As we got closer to the finish, I was amazed at how much running we were doing still that late in the race and how good Paige looked – she is amazing. We passed along the river, past a huge dam, near the prison, along a gorgeous ravine, and covered many miles of wonderful rolling single-track. With three miles to go, the final AS had a list of runners that they were still expecting (i.e. runners who were still on the course behind us). We asked about runner 76, Brian, and the response was “we aren’t sure, we have a question mark next to his number.” Huh? Last we saw him, he looked good but anything can happen in those last miles and we hoped for the best. As we crossed over the final levy and knew the finish line was only a half mile away, it started to feel less like work and more like accomplishment. Coming into the final stretch, Steve and Gretchen were waiting with camera in hand. Paige finished her third hundred miler in style and I feel so fortunate to have been there for each of them. After doing her medical check-in, Paige found a comfy spot to lay down with her legs elevated. Gretchen said her good-byes and Steve and I watched for Brian and Kelly.

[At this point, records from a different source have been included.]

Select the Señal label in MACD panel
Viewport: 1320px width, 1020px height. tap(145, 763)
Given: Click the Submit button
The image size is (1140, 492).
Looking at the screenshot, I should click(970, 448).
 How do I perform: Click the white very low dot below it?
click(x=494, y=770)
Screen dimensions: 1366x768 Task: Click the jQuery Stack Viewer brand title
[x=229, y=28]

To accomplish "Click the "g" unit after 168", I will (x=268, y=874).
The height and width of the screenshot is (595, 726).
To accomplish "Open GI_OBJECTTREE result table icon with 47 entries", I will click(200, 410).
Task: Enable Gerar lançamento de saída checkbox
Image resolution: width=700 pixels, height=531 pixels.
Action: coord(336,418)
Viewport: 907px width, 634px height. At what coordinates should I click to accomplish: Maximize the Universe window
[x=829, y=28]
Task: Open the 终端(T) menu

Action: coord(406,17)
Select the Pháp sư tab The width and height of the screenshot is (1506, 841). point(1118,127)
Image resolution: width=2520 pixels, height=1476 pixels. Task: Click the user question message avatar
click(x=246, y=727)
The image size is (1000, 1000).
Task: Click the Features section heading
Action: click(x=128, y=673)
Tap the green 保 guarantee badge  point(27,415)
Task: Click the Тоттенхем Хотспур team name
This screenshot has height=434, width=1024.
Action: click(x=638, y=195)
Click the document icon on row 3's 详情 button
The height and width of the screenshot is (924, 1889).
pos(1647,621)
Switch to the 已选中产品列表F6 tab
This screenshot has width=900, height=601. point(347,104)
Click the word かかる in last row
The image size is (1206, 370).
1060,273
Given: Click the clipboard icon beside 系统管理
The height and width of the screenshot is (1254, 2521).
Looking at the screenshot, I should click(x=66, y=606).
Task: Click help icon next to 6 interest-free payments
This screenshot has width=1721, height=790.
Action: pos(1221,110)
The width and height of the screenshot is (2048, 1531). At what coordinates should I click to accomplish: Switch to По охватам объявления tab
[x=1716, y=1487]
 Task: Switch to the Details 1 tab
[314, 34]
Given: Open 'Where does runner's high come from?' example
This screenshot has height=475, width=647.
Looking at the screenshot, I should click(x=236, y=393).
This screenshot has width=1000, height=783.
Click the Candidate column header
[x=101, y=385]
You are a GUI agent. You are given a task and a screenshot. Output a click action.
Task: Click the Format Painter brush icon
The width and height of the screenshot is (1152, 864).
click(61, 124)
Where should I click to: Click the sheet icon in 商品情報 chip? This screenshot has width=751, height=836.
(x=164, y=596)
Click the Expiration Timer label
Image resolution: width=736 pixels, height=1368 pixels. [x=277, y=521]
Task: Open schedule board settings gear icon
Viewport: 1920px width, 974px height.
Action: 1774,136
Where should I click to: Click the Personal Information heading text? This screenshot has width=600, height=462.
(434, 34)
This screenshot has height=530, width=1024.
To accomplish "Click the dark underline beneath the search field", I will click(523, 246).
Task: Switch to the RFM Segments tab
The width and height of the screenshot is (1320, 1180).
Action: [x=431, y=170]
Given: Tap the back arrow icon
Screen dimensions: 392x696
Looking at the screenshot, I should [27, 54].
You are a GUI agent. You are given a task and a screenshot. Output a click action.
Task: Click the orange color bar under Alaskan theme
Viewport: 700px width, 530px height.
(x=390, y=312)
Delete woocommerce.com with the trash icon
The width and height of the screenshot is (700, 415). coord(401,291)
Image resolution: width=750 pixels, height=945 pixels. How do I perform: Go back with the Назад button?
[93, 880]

There was still no update on his whereabouts so we weren’t sure when to expect him. Steve was waiting to talk with the race officials to see if we could get some confirmation that he made it through the last AS and just then, he yells to me “here he comes!” I scrambled to get my camera and get to the door just in time to see him finish! Brian Gaines = hundred mile finisher! This day was a long time coming and I felt overwhelmed with happiness for him and Kelly to finally see him reach this elusive goal. Brian is a true ambassador and has inspired many with his love for the sport.
After some pictures and some fluids, Brian found a comfy spot on the lawn to revel in his accomplishment. Paige and I went to the post-race awards so she could get her second place age group award. What a great day and with both our runners having finished, we could now sit back and really soak it in. Congratulations to both Paige and Brian on a most amazing accomplishment! Kelly, I can only imagine how much your loving support meant to Brian on this special day but I know it was a lot. A huge thank you to Steve and Gretchen for their company crewing and their support while pacing. It was great to meet you Gretchen, I look forward to our paths crossing again. Steve, we will get back to Half Dome someday but this was a pretty good adventure too.
Quote of the weekend: Brian, “I didn’t think it was going to be that hard.” In reference to his running 100 miles over mountainous trails. Brian, I love ya man.